▶ [Set tasks]:
1) Answer these from the Promptfoo redteam run guide, one short line each:
(a) What file name does the generated scan file usually have?
(b) Which commands accept the --no-share flag?
(c) If validation fails with ENOENT for file://./target.mjs, where was the generated YAML probably written?
2) Put this sentence from the Promptfoo redteam run guide into Spanish: "Only re-enable sharing when the user explicitly asks for a cloud URL."
3) Pick up the Promptfoo redteam run guide after its last sentence and keep writing it.

▶ [Page]:
···

Back to Promptfoo

Promptfoo Redteam Run

plugins/promptfoo/skills/promptfoo-redteam-run/SKILL.md

0.121.146.0 KB
Original Source

Promptfoo Redteam Run

Execute redteam probes reproducibly, inspect the output artifact, and rerun only the slice that needs attention. Prefer evaluating existing generated tests with redteam eval; regenerate with redteam run only when config/test generation must change.

Read references/redteam-run-patterns.md when you need command recipes, result inspection snippets, or CI examples.

Inputs

Infer these from the repo or user prompt:

  • Generated scan file, usually redteam.yaml, or setup config if regeneration is requested.
  • Target environment, secrets/env file, concurrency/rate limits, and whether cloud sharing is allowed.
  • Grading mode: default remote grading, redteam.provider, --grader, or local deterministic QA provider.
  • Desired output: JSON/YAML/HTML export, report, CI gate, failure triage, or rerun of a previous result.

If a target or generated tests are missing, use promptfoo-provider-setup or promptfoo-redteam-setup first.

Workflow

1. Choose run mode

  • Use redteam eval when redteam.yaml already exists and you want stable apples-to-apples runs.
  • Use redteam run --force only when the setup changed or the user wants fresh generated probes.
  • Use a configured redteam.provider or --grader only when the scan needs a specific generator/grader or deterministic QA behavior.
  • Disable cloud sharing by default for internal targets. redteam eval and retry accept --no-share; redteam run does not currently expose that flag, so export PROMPTFOO_DISABLE_SHARING=true for the whole invocation or split into redteam generate + redteam eval --no-share. Only re-enable sharing when the user explicitly asks for a cloud URL.

2. Preflight

From the promptfoo repo, align Node first:

bash
source ~/.nvm/nvm.sh && nvm use
npm run local -- validate config -c path/to/redteam.yaml
npm run local -- validate target -c path/to/redteam.yaml

Check that generated tests include assert, metadata.pluginId, metadata.purpose or defaultTest.metadata.purpose, and the real input vars. For file:// providers in a generated eval file, target providers resolve like normal config file providers, so file://./target.mjs is relative to that config file. redteam.provider is loaded during grading from the command working directory, so use an absolute path or a repo-root-relative path when running from the repo root.

If validation fails with ENOENT for file://./target.mjs, the generated YAML was probably written to a different directory than the target. Regenerate beside the source config, move the generated file next to the target, or change the target id to an absolute/repo-root-relative file:// path before rerunning.

···

▶ [Records shown]:

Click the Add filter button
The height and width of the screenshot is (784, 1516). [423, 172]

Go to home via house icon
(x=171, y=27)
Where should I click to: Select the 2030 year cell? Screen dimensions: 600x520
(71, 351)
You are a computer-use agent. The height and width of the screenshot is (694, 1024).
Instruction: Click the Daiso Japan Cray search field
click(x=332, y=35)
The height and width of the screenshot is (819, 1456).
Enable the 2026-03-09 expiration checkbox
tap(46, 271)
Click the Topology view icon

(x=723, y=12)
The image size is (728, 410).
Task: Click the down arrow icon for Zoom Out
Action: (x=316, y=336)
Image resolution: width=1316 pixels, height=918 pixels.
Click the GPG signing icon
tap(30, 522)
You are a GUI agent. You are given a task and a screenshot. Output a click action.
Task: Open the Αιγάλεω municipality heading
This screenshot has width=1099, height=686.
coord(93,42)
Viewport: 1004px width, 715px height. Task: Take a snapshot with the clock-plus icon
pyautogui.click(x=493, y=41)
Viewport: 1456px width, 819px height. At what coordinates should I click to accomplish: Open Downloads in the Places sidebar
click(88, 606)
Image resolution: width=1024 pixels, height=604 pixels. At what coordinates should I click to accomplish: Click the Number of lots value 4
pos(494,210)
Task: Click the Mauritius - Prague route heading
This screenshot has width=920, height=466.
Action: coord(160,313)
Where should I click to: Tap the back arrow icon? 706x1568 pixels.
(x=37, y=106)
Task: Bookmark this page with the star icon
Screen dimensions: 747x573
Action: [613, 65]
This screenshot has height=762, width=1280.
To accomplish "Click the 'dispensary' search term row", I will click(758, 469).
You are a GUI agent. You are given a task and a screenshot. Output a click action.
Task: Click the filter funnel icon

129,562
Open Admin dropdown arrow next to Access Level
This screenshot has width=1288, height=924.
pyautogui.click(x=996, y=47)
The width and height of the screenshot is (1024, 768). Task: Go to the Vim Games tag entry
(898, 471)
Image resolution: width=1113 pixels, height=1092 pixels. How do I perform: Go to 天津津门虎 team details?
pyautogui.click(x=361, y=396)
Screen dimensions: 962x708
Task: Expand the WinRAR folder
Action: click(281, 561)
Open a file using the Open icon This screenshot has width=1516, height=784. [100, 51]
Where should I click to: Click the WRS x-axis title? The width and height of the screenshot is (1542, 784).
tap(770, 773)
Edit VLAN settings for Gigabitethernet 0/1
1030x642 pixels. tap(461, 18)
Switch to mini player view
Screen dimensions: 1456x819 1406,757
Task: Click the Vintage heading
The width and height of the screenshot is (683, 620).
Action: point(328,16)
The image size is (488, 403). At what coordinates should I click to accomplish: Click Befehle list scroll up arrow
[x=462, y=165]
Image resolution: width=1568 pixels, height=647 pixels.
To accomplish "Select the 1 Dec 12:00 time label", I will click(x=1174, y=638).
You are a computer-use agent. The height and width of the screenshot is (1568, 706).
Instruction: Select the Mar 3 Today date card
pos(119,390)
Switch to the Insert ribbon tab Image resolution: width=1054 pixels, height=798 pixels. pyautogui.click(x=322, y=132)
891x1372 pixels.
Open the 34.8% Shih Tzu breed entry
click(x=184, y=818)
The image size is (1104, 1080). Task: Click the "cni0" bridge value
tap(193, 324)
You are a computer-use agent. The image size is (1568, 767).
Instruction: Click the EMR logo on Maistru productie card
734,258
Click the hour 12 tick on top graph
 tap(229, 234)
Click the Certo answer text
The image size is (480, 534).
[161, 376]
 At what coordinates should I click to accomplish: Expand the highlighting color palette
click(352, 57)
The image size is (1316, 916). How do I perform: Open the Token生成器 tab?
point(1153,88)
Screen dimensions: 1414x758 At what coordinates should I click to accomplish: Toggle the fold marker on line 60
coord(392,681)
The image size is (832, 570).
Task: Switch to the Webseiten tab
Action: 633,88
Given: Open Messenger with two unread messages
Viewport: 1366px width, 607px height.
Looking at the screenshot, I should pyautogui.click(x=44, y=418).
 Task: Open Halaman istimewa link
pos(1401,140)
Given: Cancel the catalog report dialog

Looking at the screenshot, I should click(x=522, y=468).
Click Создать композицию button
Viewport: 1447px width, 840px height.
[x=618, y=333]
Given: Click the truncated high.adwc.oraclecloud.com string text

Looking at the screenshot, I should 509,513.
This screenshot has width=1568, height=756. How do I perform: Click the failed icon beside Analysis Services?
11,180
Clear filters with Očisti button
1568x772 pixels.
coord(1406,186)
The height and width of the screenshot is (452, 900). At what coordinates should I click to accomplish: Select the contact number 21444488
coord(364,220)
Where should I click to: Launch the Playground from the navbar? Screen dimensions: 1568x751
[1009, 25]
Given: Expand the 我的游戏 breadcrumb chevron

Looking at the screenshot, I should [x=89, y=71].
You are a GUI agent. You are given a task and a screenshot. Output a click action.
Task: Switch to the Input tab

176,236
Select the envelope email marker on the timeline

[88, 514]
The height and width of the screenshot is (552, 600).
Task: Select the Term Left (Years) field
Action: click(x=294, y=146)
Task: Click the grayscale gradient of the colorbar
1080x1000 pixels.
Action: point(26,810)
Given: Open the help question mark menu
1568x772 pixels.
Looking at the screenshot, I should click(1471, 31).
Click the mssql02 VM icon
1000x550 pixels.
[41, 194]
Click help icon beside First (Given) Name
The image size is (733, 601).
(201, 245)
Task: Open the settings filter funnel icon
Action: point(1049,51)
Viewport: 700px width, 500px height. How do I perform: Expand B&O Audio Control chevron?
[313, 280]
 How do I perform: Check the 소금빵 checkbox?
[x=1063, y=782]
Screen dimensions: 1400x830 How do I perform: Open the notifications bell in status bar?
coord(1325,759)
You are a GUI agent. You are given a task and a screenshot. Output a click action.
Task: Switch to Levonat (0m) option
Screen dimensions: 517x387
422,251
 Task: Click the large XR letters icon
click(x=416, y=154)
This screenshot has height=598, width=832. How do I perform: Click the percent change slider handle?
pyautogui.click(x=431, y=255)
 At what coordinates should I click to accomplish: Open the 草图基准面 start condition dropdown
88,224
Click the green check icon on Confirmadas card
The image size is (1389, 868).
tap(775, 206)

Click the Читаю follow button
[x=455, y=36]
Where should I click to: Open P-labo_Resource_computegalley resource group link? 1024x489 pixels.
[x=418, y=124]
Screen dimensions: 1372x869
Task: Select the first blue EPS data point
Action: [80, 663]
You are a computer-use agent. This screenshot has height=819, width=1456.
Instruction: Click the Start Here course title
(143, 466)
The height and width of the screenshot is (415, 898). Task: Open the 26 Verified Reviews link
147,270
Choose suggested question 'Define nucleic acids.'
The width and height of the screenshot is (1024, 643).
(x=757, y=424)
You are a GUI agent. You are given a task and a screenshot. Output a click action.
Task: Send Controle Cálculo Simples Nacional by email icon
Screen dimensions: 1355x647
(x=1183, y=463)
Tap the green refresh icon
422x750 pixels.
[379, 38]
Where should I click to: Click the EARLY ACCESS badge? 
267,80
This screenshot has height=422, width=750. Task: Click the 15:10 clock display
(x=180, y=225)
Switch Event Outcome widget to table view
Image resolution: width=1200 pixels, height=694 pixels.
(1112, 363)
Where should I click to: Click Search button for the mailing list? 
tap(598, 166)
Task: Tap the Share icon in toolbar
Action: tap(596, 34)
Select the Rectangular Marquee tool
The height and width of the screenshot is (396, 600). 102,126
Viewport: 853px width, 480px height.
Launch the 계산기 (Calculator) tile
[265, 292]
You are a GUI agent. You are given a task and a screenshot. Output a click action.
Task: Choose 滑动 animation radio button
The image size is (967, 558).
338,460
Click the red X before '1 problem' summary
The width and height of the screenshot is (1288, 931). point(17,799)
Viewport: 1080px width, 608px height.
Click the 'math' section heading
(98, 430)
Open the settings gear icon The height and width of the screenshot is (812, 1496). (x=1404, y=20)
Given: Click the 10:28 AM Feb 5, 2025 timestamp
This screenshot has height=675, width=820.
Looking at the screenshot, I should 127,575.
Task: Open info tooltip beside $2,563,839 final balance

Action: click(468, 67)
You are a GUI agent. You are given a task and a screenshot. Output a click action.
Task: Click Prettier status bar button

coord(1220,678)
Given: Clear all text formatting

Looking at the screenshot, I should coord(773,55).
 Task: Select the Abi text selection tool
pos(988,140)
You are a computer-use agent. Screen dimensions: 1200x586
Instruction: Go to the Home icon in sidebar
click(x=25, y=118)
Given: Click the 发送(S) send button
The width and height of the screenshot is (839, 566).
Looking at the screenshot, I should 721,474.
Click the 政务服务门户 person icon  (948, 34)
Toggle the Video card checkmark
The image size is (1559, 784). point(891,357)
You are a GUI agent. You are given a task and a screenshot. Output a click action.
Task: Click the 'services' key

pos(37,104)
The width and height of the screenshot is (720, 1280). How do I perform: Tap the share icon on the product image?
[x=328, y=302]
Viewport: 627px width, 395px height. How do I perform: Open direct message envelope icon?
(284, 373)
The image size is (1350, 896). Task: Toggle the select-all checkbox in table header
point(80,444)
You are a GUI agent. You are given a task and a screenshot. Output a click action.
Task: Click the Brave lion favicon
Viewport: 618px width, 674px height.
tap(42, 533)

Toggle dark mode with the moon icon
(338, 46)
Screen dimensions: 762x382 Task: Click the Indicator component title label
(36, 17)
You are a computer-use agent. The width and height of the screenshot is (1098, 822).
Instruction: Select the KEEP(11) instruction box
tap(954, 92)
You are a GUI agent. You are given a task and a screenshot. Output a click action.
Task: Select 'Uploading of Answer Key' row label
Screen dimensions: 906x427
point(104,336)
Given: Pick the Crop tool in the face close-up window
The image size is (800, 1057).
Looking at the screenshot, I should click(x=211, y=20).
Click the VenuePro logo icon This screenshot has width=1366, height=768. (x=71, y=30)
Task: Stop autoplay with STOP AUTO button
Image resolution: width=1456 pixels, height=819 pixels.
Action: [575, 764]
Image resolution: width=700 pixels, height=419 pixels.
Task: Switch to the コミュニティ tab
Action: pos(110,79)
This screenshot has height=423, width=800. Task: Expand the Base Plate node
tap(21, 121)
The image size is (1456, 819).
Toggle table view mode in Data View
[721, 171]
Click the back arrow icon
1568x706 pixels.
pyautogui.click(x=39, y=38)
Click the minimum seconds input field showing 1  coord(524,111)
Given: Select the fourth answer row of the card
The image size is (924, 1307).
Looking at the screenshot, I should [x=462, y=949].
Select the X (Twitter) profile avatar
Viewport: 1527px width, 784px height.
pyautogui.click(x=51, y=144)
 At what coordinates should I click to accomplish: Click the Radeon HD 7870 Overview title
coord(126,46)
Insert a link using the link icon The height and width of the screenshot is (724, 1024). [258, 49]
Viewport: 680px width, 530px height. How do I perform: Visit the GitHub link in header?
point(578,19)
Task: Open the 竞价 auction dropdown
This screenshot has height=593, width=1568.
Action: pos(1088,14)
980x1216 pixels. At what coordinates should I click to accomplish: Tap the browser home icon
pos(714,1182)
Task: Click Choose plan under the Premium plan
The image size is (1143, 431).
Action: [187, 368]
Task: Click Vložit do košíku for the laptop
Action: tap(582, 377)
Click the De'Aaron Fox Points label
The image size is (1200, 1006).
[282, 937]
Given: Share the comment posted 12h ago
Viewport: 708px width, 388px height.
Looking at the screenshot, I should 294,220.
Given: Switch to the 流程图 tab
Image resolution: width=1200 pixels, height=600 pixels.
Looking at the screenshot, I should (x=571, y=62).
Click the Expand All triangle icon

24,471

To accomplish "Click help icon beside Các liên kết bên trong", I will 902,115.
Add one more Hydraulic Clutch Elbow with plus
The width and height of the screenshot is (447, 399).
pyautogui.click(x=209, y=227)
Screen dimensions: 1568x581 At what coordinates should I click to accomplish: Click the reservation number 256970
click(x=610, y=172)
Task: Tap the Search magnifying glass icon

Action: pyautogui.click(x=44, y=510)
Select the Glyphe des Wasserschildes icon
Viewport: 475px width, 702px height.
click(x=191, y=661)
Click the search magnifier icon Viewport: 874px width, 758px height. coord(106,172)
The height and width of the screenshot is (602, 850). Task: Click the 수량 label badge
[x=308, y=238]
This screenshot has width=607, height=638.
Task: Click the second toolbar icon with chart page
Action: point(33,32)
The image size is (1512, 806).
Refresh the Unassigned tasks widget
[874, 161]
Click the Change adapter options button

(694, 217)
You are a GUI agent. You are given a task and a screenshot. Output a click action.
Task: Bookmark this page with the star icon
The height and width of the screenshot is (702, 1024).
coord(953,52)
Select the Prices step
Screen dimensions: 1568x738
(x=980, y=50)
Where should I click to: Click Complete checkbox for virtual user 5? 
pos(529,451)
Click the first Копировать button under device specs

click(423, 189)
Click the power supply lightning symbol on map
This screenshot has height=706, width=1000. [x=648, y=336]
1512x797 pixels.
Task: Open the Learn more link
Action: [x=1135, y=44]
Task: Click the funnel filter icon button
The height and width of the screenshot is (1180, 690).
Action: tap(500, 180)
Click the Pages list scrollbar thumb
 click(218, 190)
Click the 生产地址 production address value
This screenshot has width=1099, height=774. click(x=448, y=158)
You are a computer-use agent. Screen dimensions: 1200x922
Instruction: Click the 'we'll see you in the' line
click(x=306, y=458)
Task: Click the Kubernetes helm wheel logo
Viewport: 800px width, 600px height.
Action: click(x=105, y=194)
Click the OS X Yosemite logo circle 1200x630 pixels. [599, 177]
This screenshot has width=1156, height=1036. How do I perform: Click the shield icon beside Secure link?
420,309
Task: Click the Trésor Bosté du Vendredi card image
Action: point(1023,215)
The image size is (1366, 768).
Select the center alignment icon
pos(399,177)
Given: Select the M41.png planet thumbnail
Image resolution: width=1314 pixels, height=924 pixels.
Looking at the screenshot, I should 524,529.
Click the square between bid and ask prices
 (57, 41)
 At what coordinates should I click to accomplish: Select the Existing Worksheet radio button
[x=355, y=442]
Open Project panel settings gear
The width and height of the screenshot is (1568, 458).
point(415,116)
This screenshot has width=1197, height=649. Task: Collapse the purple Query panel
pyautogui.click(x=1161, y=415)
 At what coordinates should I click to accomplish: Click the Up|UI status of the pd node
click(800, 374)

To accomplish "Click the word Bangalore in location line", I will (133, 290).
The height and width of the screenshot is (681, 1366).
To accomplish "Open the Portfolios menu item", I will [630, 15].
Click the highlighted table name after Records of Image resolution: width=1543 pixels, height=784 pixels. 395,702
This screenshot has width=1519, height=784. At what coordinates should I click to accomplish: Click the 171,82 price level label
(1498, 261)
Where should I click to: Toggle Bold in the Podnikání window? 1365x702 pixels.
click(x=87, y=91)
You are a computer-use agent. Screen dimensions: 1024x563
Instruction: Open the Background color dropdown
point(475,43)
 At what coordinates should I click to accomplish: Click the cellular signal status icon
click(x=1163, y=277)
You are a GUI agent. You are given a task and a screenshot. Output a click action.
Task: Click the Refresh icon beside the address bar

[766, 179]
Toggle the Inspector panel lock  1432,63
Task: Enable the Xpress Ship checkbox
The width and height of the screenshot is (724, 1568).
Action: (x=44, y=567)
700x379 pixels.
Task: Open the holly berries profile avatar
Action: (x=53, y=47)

···

▶ [Answers by task]:
1)
(a) redteam.yaml
(b) redteam eval and retry
(c) To a different directory than the target

2) Vuelva a habilitar el uso compartido solo cuando el usuario pida explícitamente una URL en la nube.

3)
3. Run and export

Evaluate generated tests:

bash
npm run local -- redteam eval -c path/to/redteam.yaml -o /tmp/redteam-results.json --no-cache --no-share --no-progress-bar

Generate and evaluate in one command only when needed. redteam run has no --no-share flag, so disable sharing via the environment variable:

bash
PROMPTFOO_DISABLE_SHARING=true npm run local -- redteam run -c path/to/promptfooconfig.yaml --force --no-cache --no-progress-bar

For fragile targets, set -j 1 and add --delay rather than allowing broad concurrency.

4. Inspect results

Always inspect the exported artifact. Do not rely only on the exit code because redteam failures may intentionally return a failing exit status.

Look for:

  • results.stats.successes, failures, errors, and tokenUsage
  • Failed or errored rows, including response.output, error, gradingResult, metadata.pluginId, metadata.strategyId, and target label
  • shareableUrl; it should be null when --no-share is used
  • Attack success rate: failures / (successes + failures)

Treat grader transport/parse failures separately from real target failures. If --filter-errors-only returns zero rows, the source result likely had no ERROR rows or the generated test indices changed since the source run.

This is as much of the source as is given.